Azure Monitor health model concepts (preview)

This article describes the concepts that you must understand to create and use Azure health models. This includes the components that make up a model, how those components are related, and how the health of each component is determined. See Using the Designer in Azure Monitor for details on creating and configuring these components.

Entities

Entities are the building blocks of an Azure Monitor health model. They represent the different components of your workload and any supporting business processes. Entities in your health model are discovered from the service group the model is linked to. This article describes the different types of entities, how they relate to each other, and how to configure them in different views.

There are three distinct types of entities as described in the following sections.

Screenshot showing entity types.

Root entity

All health models have a single entity called the root entity that represents the model itself.

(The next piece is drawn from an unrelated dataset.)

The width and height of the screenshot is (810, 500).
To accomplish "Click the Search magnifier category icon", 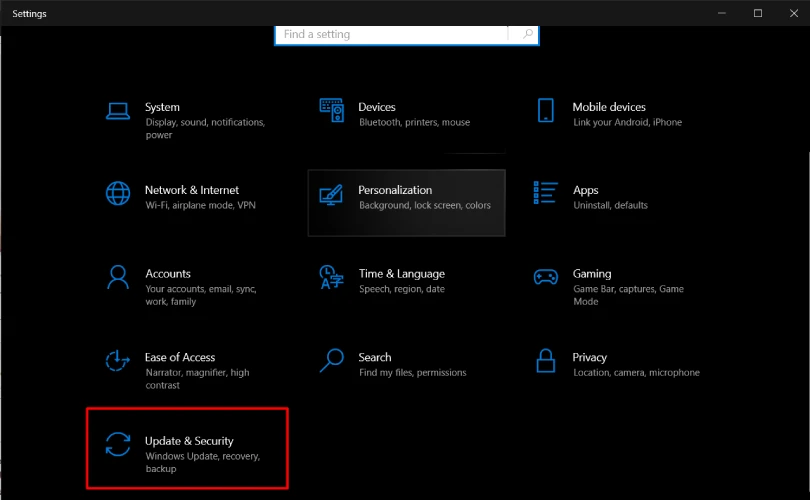I will pyautogui.click(x=332, y=360).
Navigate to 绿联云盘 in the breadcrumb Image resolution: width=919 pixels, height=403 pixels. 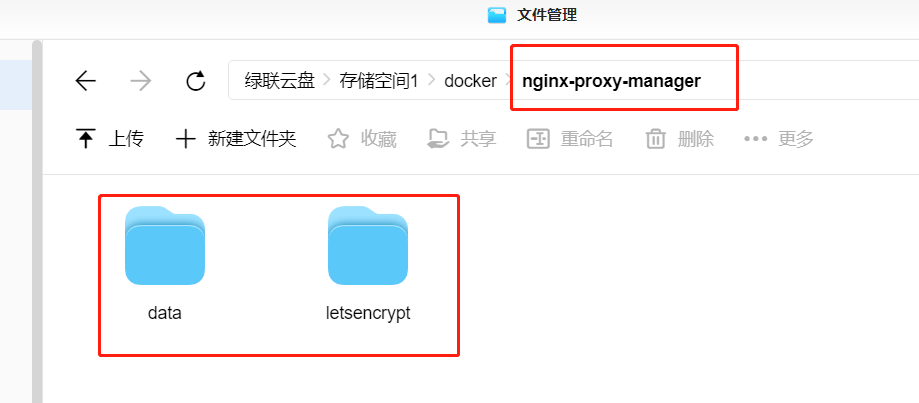coord(280,81)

All other entities in the health model should connect to the root either directly or through other relationships. The root entity can't be deleted.

The primary use of the root entity is to represent the overall health of the workload or application that the service group supporting the health model represents. You can track health of the application over time and create alerts based on the health of the root entity either in addition or instead of the individual entities in the model.

Azure resource entity

An Azure resource entity represents an Azure resource from the current subscription or a subscription that you can access. Entities may also reside in another subscription if they're in a shared service group that you have access to.

To add an Azure resource entity to your health model you need to first add it as a member to your service group. The health model will then discover the resource and automatically add an Azure resource entity to the model to represent this new service group member. This discovery is automatically run every 5 minutes.

The health model includes a representation of the Azure resource and not the resource itself. A resource can be represented by in multiple health models, and each can define different monitoring requirements and business logic. If the resource is represented by multiple entities in different models, then the signals for each entity are evaluated separately, and each has its own independent health state.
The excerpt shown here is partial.